A worldwide tightening of supplies of coke because of reduced refinery throughput and a resulting price increase has prompted companies to change their fuel sourcing strategies. But the transition from coke to coal as a fuel for kilns is far from simple. While larger cement producers have almost entirely stopped buying seaborne coke, some mid-size firms continue to stick to the fuel.

Companies across the world are looking at a fuel mix change. Cement plants have altered their fuel mix depending on the capability of the plant, the strategic sourcing director of solid fuels at LafargeHolcim Sanjay Kumar told the Argus Petcoke Live-Virtual Conference yesterday.

A cement plant can switch from coke to coal and vice versa but it needs the will to change since it involves a change in the raw mix. Cement plants will need to use coke if the limestone they buy has a high silica content. "There are many plants which have started switching from coke to coal but a few may have technical issues restricting the transition," said Kumar.

Coke and coal fundamentals have been moving in opposite directions, with tight coke supplies pushing prices sharply higher while coal prices have weakened. This has given a boost to coal bookings from the start of July, particularly among cement producers in India, the largest consumer of coke globally.

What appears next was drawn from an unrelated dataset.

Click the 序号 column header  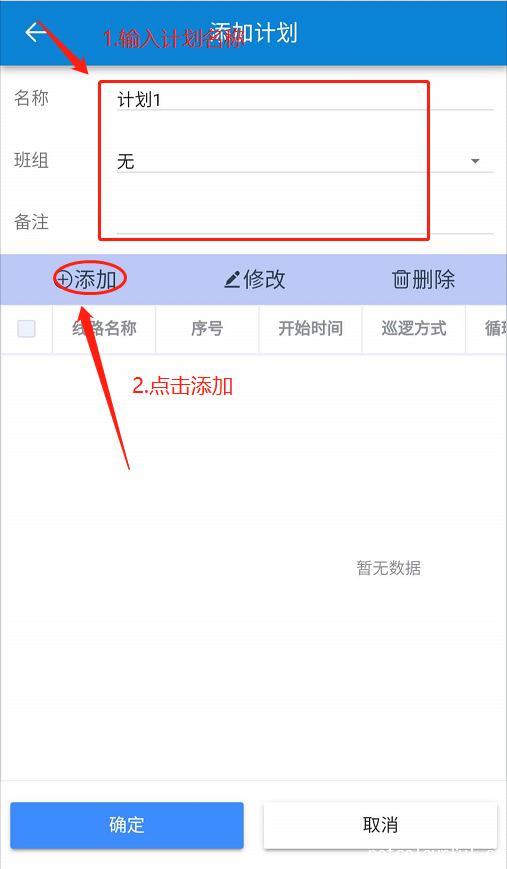pyautogui.click(x=207, y=329)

But a few mid-size Indian cement producers are still in the market for seaborne coke even though it is expensive compared with coal. Coke prices have been highly volatile since July. But some cement firms are sticking to coke since they think that prices may start easing in a month or two and they will again have to switch back to coke, said a market participant. The price of US 6.5pc sulphur coke delivered to India was yesterday assessed by Argus at $93/t, up from $69/t cfr on 24 June.

Coke is a preferred fuel for cement producers because of its higher calorific value and low ash content compared with coal. "Switching to coal from coke needs a higher coal mill capacity. The limestone quality of most mines is deteriorating and have a higher silica content.This necessitates the use of coke in fuel mix," said the assistant vice-president for fuel sourcing at Nuvoco Vistas Sunit Dey.

The switch to coal is also aided by large inventories of about 62mn t with state-controlled coal producer Coal India as of 31 August. The mining firm is encouraging cement producers to increase offtake of domestic coal. It has also reduced the base price of coal for online auctions by 20-30pc. Cement units located closer to mines are opting for more domestic coal as it is cheaper. But the key drawback of domestic coal is its high ash and inconsistent quality of supplies, Dey said. This also triggers a requirement for use of low-ash fuel such as coke.